No one saw him go to be by himself for a few moments. No one but Justine.
He probably screamed, more from surprise than anything else, although it probably stung a little. He tumbled outward immediately. The rapids and the waterfall drowned every sound, and they were so powerful that whatever became caught in them would be dashed to pieces.
Sometimes she thought she heard that scream. She was home now, at home in her house, but even so… And when she heard that scream, she also saw the body, how it turned once while falling. She saw his arms and his hands that she had loved.
Her house was narrow and tall in an almost Dutch kind of way. Originally it had been built with just two stories, but to get more room, her Pappa had had someone remodel the attic. But they were hardly ever there. In the summer it was too hot, and in the winter too cold.
Her father had never been an entirely practical person. He had hired carpenters, young men with suspenders. They had rushed up and down the stairs and formed their lips in silent suggestions whenever she came out in her nightgown. She had been confined to her bed. She lay in bed and listened to their steps and their hammering, and slowly she began to realize that she wasn’t a little girl any longer.
The oil heater was down in the basement. The driver of the oil tanker used to mutter about how difficult it was to reach it properly when it was time to refill it with oil, as the house was down so close to the beach that it was impossible to get the hoses stretched that far. Pappa used to bribe him with a bottle of whiskey, and this was something that Justine continued to do, once she was alone. Naturally, it was no longer the same driver. This one was bony and ill-tempered, and he spoke a dialect that made it almost impossible for her to understand his words. She felt herself shrink when she heard the sound of the oil truck. For a time, she thought about discontinuing oil delivery, but she didn’t know any other way to warm the house. There was a fireplace on the second floor, but it wasn’t big enough to heat the entire house. The raw chill of the lake seeped straight into the walls and floors.
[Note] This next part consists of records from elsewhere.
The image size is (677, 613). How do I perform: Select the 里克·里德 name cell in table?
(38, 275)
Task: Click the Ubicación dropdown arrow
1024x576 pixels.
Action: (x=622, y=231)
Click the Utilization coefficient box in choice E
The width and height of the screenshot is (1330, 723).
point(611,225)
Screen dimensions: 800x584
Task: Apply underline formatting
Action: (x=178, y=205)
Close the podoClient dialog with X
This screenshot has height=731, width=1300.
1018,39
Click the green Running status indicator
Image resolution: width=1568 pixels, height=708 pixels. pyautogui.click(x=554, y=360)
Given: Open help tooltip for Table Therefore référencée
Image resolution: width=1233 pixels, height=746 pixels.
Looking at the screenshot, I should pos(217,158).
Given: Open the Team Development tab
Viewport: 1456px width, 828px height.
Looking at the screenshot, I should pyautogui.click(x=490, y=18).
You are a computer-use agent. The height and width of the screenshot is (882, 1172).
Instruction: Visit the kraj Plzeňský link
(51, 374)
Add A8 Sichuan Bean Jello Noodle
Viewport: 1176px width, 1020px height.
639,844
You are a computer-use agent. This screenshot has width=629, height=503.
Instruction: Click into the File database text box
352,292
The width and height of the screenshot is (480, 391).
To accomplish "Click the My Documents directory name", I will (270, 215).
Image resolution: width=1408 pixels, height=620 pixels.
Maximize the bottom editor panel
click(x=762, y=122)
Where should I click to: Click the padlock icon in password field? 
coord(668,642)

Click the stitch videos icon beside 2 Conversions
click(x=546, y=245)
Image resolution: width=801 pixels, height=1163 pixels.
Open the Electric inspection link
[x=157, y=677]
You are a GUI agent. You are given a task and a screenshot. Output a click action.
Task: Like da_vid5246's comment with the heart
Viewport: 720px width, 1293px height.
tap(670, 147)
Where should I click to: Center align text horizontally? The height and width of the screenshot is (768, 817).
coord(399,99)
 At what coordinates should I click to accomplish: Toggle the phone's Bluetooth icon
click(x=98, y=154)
In any case, she only had to deal with the trucker once a year. She always placed the whiskey bottle near the basement window, tied with a paper bow.
“Thanks for bringing the oil,” she would write on a slip of paper that she placed under the bottle. The piece of paper would still be there afterwards, the ink smeared.
The basement also held a large old-fashioned washing tub, which Flora had insisted on using. Twice a month Flora did laundry down there, and on those days both Justine and her father would feel ill at ease. She made herself look really ugly on those days, Flora, as if she enjoyed changing herself into a repulsive washerwoman. She knotted a handkerchief around her hair and wore her smelly patterned skirt which had missing buttons. It was a kind of reverse Cinderella transformation, and her fingers left stinging damp marks on Justine’s cheeks.
The hall was minimal, but they still had to store their outerwear there. Everywhere in the house there was a shortage of wardrobes. Once she became an adult, she had sometimes wondered why her pappa, with his wealth, had decided to continue living in that small house, even if it was adjacent to Lake Malar. Something to do with her mother, something nostalgic.